**Requirement:** Copy the material below verbatim from the line with "Where should I" to the line with "This screenshot has width=462, height=231.", both lines included, omitting pictures and every line outside that range.

**Available records:**
· · · ·

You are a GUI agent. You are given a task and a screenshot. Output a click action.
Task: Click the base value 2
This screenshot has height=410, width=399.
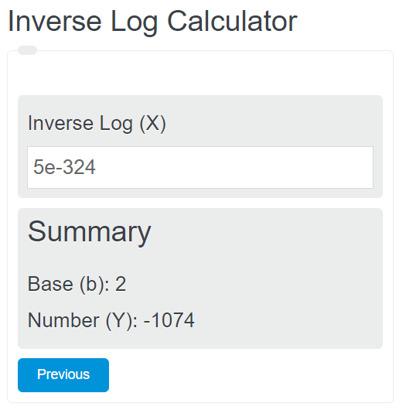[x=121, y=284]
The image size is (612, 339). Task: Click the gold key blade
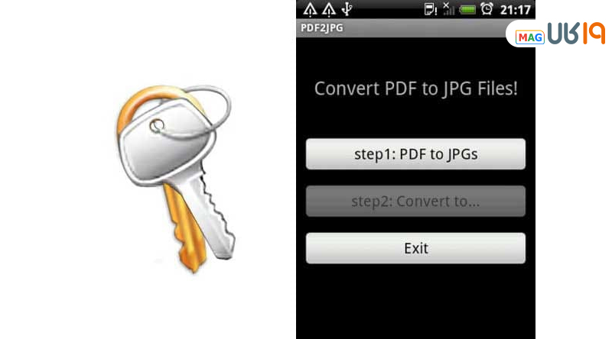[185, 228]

· · · ·

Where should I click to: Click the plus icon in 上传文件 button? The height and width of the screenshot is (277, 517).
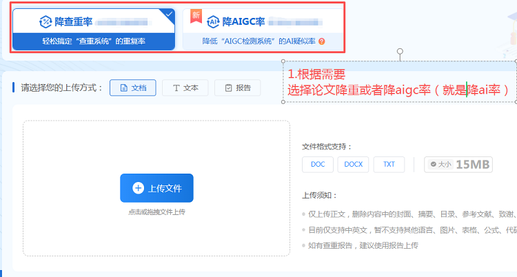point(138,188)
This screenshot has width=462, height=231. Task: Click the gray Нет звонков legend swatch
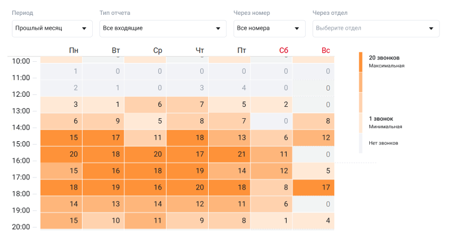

· · · ·

**Answer for the task:**
Where should I click to: Click the plus icon in 上传文件 button? The height and width of the screenshot is (277, 517).
point(138,188)
This screenshot has width=462, height=231. Task: Click the gray Нет звонков legend swatch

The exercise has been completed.